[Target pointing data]
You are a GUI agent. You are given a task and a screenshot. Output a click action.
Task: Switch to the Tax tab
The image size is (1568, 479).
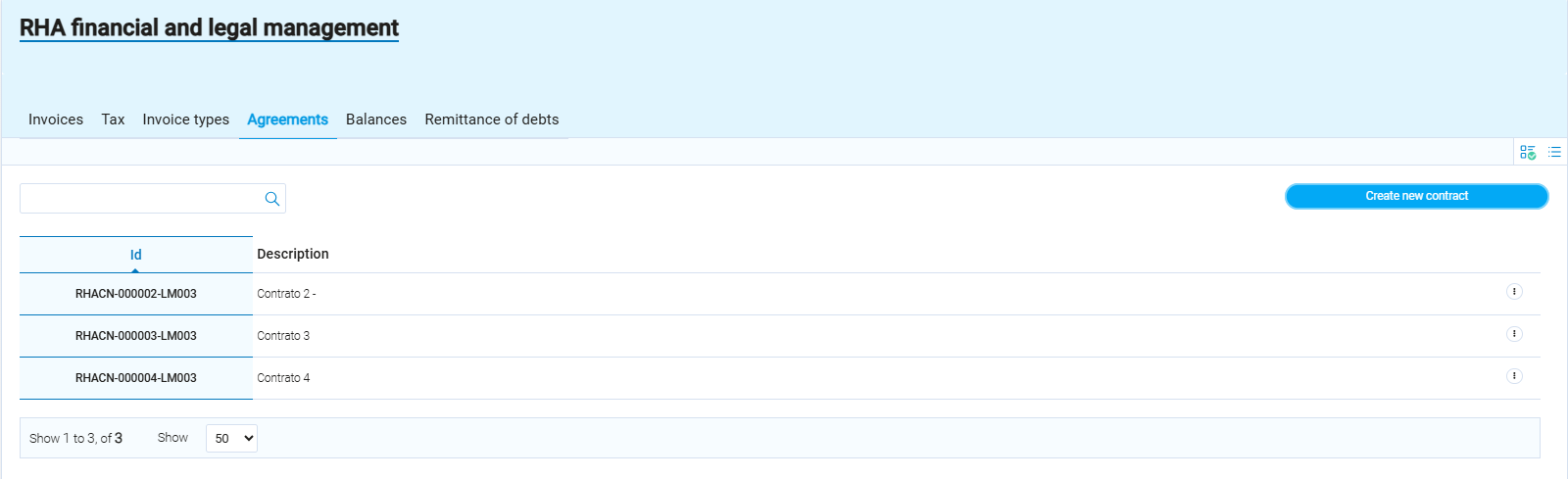[x=113, y=120]
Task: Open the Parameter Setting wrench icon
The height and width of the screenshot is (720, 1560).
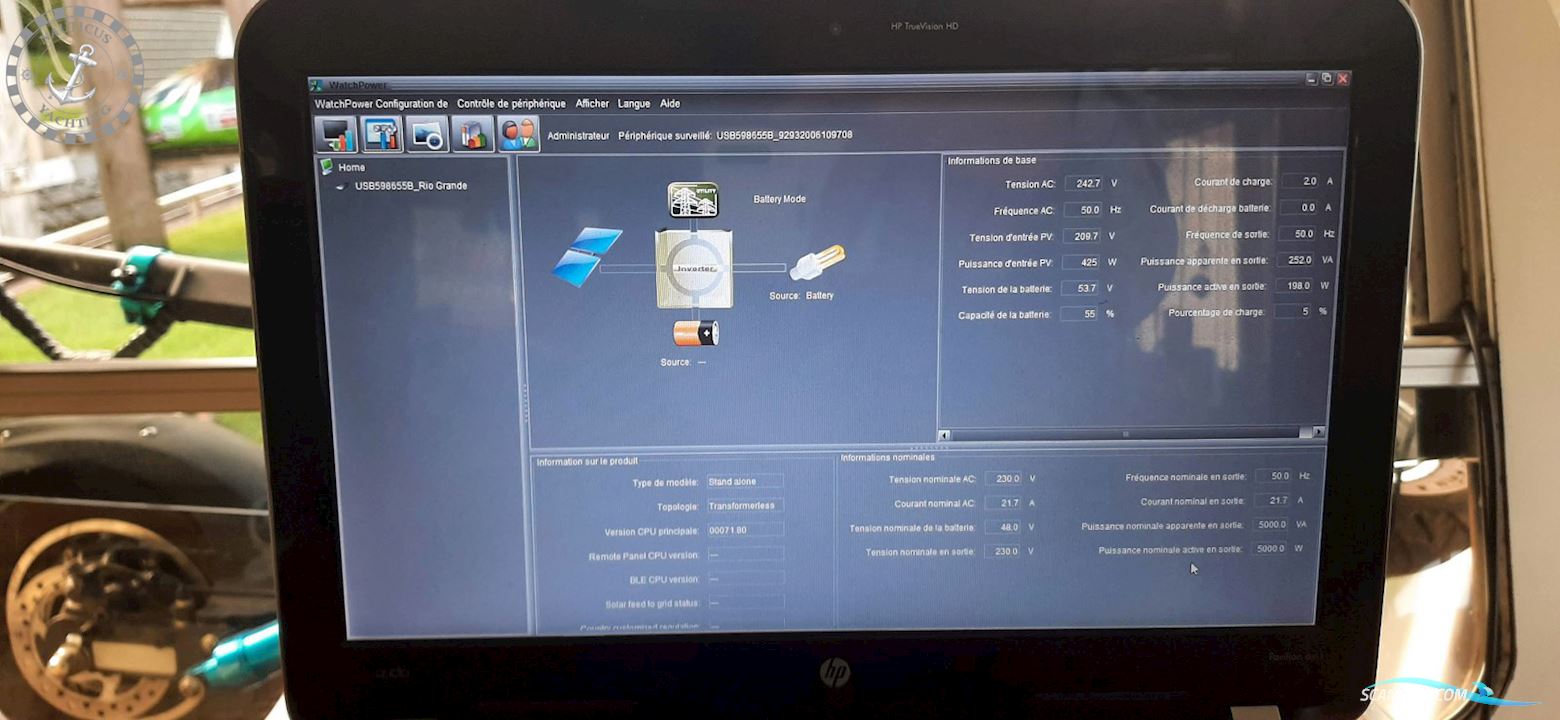Action: (x=381, y=134)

# [WHAT YOU NEED TO DO]
Convert the records above into a JSON list of strings, one string per line, skipping blank lines. Omit the pictures from your answer.

# [COMPLETED EXERCISE]
[
  "You are a GUI agent. You are given a task and a screenshot. Output a click action.",
  "Task: Switch to the Tax tab",
  "The image size is (1568, 479).",
  "[x=113, y=120]",
  "Task: Open the Parameter Setting wrench icon",
  "The height and width of the screenshot is (720, 1560).",
  "Action: (x=381, y=134)"
]